= Beginning of Section =
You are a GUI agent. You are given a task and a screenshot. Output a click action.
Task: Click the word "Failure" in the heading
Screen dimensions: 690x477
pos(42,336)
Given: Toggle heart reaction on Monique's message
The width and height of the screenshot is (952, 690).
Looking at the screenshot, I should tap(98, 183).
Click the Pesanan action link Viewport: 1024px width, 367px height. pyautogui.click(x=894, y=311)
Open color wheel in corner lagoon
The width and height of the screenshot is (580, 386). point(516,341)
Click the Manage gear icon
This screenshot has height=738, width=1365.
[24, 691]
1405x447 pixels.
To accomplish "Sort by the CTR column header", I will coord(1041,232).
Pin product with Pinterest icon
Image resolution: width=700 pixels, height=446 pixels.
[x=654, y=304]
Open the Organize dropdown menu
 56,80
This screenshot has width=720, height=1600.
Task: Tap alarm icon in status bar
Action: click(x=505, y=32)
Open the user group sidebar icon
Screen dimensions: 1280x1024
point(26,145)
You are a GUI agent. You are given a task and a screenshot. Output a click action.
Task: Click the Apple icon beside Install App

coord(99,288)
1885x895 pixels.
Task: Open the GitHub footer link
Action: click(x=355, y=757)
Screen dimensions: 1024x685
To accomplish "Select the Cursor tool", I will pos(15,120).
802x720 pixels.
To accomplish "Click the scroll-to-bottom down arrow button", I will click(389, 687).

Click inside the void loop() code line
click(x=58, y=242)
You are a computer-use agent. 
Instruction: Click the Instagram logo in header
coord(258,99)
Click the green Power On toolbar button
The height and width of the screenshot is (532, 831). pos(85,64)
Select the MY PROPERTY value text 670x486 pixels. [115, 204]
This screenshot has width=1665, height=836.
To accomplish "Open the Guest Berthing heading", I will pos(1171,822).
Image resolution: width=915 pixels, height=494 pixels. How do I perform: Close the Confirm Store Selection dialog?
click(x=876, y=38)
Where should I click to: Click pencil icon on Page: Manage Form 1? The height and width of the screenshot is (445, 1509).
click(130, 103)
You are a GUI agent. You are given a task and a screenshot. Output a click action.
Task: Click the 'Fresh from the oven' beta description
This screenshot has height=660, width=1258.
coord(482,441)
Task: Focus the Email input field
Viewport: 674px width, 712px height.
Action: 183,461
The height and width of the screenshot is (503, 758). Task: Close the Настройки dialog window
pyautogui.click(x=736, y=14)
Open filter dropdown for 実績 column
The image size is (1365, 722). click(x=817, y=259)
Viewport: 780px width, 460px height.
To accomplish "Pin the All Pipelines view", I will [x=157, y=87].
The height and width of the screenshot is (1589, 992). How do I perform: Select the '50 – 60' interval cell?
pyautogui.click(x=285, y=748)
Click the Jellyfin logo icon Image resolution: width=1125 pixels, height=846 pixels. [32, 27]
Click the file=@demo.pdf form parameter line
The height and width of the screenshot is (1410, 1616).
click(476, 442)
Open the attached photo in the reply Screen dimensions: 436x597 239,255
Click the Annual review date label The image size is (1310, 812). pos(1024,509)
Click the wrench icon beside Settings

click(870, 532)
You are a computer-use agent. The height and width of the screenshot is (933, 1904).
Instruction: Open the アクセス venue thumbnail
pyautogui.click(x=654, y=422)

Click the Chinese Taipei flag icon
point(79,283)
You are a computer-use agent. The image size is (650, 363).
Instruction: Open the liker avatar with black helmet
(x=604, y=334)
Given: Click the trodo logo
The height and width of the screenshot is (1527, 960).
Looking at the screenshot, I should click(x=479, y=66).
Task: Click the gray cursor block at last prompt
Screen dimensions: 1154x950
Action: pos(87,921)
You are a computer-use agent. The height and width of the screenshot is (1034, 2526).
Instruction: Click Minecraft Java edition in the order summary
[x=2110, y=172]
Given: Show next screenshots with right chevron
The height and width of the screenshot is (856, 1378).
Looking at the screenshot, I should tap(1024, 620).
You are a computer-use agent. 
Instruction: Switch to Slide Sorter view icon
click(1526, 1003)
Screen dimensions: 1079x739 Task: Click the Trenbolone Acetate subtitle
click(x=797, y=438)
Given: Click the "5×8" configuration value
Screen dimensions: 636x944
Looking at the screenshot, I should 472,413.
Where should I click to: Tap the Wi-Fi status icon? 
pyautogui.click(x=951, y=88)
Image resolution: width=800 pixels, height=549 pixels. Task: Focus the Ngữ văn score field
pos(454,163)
= End of Section =
▶ _Exercise instructions_
Above are some records. Copy each of their lines that holds the string "computer".

▶ _Response_
You are a computer-use agent. 
You are a computer-use agent. The height and width of the screenshot is (933, 1904).
You are a computer-use agent. The image size is (650, 363).
You are a computer-use agent. The height and width of the screenshot is (1034, 2526).
You are a computer-use agent. 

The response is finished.